Sun, Feb 22, 2009 - Page 2 News List

League protests Ma’s decision to replace Tongyong

By Lin Chia-chi  /  STAFF REPORTER

Taipei City councilors Liu Yao-ren, right, Chuang Jui-hsiung, center, and Huang Siang-cyun hold up signs with their names written on them highlighting the abundance of instances the letter “x” is used in China’s spelling system. The trio said that using China’s system rather than Taiwan’s Tongyong spelling system was tantamount to siding with China.


The Taiwan Pinyin League yesterday called on the Control Yuan to impeach Premier Liu Chao-shiuan (劉兆玄), Minister Without Portfolio Ovid Tzeng (曾志朗) and Minister of Education Cheng Jei-cheng (鄭瑞城) over their decision to replace Tongyong Pinyin with Hanyu Pinyin as the national standard Romanization system.

On International Mother Language Day yesterday, the Taiwan Pinyin League and its head Yu Bor-chuan (余伯泉), who led the team that designed Tongyong Pinyin, staged a rally to protest the government’s decision to adopt Hanyu Pinyin, saying it violated the Universal Declaration of Linguistic Rights.


Yu said President Ma Ying-jeou (馬英九) was being guided by his ideology in replacing Tongyong Pinyin with Hanyu Pinyin, which would cost the nation between NT$7 billion (US$210 million) and NT$8 billion at a time when the public is struggling to make a living because of the recession.

Ma’s administration favors Hanyu Pinyin — invented in China — over Tongyong Pinyin because it belittles Taiwanese, Yu said.


He said it would be a waste of money to replace Tongyong Pinyin with Hanyu Pinyin nationwide as a survey conducted by the education ministry showed that only 6 percent of the nation’s transliterations used pinyin.

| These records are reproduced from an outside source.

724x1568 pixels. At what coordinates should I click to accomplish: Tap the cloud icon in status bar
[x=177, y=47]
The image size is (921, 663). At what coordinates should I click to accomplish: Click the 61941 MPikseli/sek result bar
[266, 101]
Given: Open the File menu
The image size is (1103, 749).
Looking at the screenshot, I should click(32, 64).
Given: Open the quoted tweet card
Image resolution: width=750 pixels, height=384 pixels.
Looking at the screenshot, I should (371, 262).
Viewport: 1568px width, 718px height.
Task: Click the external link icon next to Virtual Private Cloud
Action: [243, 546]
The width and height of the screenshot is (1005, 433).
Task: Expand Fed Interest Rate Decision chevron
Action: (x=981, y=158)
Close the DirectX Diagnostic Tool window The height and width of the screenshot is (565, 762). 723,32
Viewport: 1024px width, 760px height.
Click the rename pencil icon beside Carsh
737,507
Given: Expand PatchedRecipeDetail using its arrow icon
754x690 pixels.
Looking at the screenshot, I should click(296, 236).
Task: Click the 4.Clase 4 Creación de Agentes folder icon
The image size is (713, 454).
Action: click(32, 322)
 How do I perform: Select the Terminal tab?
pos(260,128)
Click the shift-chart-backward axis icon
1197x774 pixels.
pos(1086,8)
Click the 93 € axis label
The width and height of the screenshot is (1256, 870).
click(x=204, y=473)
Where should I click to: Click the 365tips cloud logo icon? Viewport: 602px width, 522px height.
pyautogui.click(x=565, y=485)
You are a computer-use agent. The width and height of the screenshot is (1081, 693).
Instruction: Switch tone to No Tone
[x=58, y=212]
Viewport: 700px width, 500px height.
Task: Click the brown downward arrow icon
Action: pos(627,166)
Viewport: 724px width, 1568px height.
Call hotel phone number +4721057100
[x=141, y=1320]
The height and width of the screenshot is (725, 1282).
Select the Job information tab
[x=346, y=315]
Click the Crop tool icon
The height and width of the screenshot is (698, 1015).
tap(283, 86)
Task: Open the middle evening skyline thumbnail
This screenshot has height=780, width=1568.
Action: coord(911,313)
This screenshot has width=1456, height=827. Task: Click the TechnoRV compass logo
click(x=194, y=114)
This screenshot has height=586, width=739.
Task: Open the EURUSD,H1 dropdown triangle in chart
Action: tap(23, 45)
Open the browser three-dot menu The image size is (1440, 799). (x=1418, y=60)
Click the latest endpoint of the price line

Making the statement near the Taipei MRT’s Ximen station, Democratic Progressive Party Taipei City councilors Chuang Jui-hsiung (莊瑞雄) and Liu Yao-ren (劉耀仁) covered the letter “X” on the Ximen Station nameplate with an “S” sticker.

The councilors urged the government to at least adopt both Hanyu Pinyin and Tongyong Pinyin at the same time for use on road signs and street names.

Taipei Rapid Transit Corporation staffers at Ximen Station later removed the “S” sticker.

Ling Chi-yao (陵啟堯), a spokesman for the company, said that changing station names was up to the Taipei City Government because the company was owned by the government.